Task requirements:
a - Answer these from the Brooklyn Philharmonic article below, one answer per line, marked to match:
(i) On what date is the concert with Phillip Lopate?
(ii) Who is the orchestra's new artist-in-residence?
(iii) What is the title of Lopate's own recent essay?
b - List every text the Brooklyn Philharmonic article below says Lopate will read selections from, with its author.

Supplied passage:
===============

Quantcast

Phil and Phil — Brooklyn’s orchestra teams up with a literary legend

Phil and Phil — Brooklyn’s orchestra teams up with a literary legend
Photo by Bryan Bruchman

Who said classical music can’t have lyrics?

On March 4, the Brooklyn Philharmonic will team up with legendary wordsmith Phillip Lopate for a concert that will blend the orchestra’s Brooklyn-inspired original score and Lopate’s lyrical words — as well of those written by some of Brooklyn’s most notable literary figures — to weave a musical tapestry that serves as something of a love letter to the borough.

“We’re trying to re-imagine the orchestra as a connection point,” said Alan Pierson, the recently anointed artistic director of the group, that’s already performed with such antithetical figures such as the hip-hop artist Yasiin Bey, (AKA Mos Def) — the philharmonic’s new artist-in-residence — in his short tenure. “In addition to having its own tradition, the orchestra can be very versatile.”

Brooklyn-born Lopate, who’s penned works of poetry and fiction as well as essays and criticism, will read selections from some of the borough’s emblematic texts — Walt Whitman’s “Crossing Brooklyn Ferry,” Paul Auster’s “The Brooklyn Follies,” and his own recent essay, “Brooklyn the Unknowable” — to create a musical landscape that harks back to the Brooklyn of past, and embraces the Brooklyn of present, where artists like the Brooklyn Philharmonic are embracing the borough as the city’s creative nucleus.

===============

Source excerpt:
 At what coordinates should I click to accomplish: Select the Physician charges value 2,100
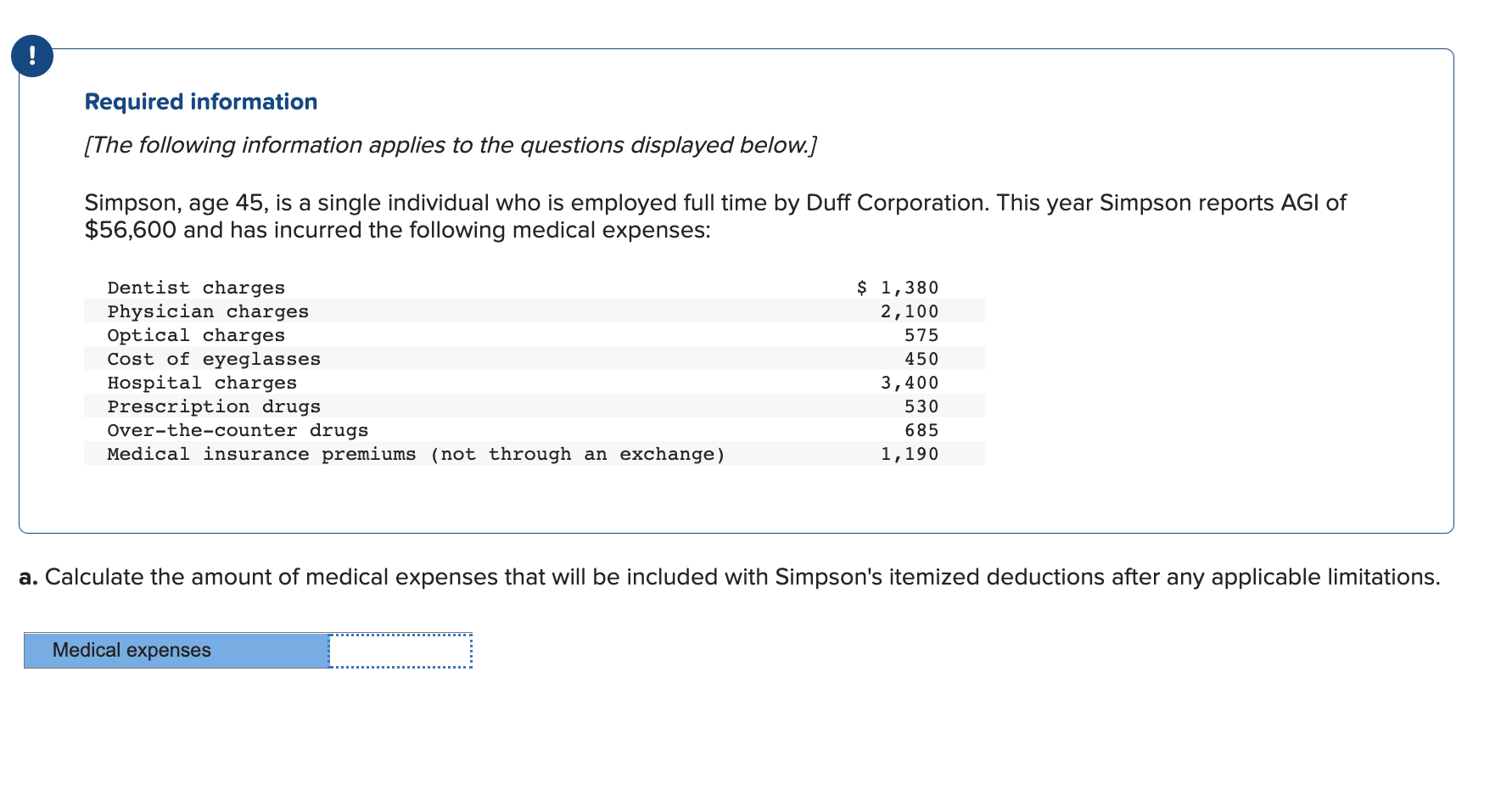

===============

In response:
a -
(i) March 4
(ii) Yasiin Bey (AKA Mos Def)
(iii) "Brooklyn the Unknowable"

b -
- "Crossing Brooklyn Ferry" by Walt Whitman
- "The Brooklyn Follies" by Paul Auster
- "Brooklyn the Unknowable" by Phillip Lopate